Thursday, May 01, 2008


The Limits of Party Activist Consultation

According to Patrick Wintour, said to be close to Labour's inner counsels, local parties will be canvassed on future policy directions following what will probably be something of a disastrous set of local election results. It seems six draft policy documents will be despatched to constituency parties 24 hours after the elections with rights of amendement given to the local cadres. Will this so much good? I doubt it. How many 'Big Conversation' type consultations have there been under both Blair and Brown? And how many have actually happened?

In my experience local activists have few ideas on policy- they rather think such matters should be the responsibility of the experts at the top of the party, buttressed, when in power, by the deep expertise of government departments. Local activists are better at saying 'we don't like this idea' rather than saying 'we think we should be doing A,B or C...' It was different in the old days when members were infused with the spirit of socialist conviction. It was firmly believed that collective ownership- in the UK that meant by the state- would make the economy both fairer and more efficient. Well, experience proved that wrong by some measure and few activists now still retain that socialist soapbox based on Old Labour ideas.

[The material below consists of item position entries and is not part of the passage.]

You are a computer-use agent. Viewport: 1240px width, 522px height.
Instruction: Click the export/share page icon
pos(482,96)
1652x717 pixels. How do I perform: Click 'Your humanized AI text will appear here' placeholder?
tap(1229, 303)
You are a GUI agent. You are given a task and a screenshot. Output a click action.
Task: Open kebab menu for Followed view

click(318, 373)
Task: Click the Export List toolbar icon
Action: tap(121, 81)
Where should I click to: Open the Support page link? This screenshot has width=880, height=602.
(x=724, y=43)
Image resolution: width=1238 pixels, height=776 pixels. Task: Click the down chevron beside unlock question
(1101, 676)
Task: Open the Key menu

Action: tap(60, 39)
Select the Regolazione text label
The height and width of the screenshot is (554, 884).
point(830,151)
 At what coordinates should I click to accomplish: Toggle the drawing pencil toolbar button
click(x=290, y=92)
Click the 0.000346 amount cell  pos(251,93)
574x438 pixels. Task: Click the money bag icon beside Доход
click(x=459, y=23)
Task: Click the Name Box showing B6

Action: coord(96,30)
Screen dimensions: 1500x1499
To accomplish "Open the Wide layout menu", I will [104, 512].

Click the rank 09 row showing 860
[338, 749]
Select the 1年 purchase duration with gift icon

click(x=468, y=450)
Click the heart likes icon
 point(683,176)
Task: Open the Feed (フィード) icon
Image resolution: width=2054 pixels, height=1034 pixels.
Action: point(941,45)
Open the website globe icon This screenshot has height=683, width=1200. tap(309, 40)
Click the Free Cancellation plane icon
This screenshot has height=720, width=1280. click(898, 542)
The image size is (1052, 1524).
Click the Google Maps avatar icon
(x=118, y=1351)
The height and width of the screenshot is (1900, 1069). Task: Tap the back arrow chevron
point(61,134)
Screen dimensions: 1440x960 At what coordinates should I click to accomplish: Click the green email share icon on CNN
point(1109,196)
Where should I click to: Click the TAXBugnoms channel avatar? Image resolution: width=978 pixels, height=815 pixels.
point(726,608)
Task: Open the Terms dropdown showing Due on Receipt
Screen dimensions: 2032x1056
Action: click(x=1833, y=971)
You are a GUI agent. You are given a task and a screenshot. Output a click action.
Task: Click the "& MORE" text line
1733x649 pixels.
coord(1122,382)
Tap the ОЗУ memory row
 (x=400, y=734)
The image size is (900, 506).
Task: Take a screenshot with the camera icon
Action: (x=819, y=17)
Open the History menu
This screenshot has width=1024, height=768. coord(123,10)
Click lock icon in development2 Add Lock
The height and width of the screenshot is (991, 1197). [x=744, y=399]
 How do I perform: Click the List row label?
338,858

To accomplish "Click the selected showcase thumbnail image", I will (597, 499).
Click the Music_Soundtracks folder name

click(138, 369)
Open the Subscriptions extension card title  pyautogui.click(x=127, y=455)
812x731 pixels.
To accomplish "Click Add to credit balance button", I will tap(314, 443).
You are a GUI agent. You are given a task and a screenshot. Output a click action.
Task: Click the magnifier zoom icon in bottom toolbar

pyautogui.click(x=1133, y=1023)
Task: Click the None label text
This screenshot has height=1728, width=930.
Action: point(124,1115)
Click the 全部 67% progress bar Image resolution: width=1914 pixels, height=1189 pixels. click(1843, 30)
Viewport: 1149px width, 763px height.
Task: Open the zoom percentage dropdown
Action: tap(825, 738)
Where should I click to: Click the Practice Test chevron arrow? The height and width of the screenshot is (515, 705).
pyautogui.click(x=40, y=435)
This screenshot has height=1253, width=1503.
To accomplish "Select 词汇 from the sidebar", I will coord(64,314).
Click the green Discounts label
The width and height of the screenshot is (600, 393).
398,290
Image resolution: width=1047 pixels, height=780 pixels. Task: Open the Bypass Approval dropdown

That is not to say activists do not have something useful to contibute. For example, I'd say we in the Labour party favour: avoidance of foreign military excursions unless absolutely necessary and 'doable'; well funded public services which do not involve too much private sector input; steady democratic reform; redistributive fiscal policies in favour of the lower paid; and, perhaps most important, efficient gaffe-free government. As long as these conditions are met, most activists would prefer to leave the detail of policy to the specialists.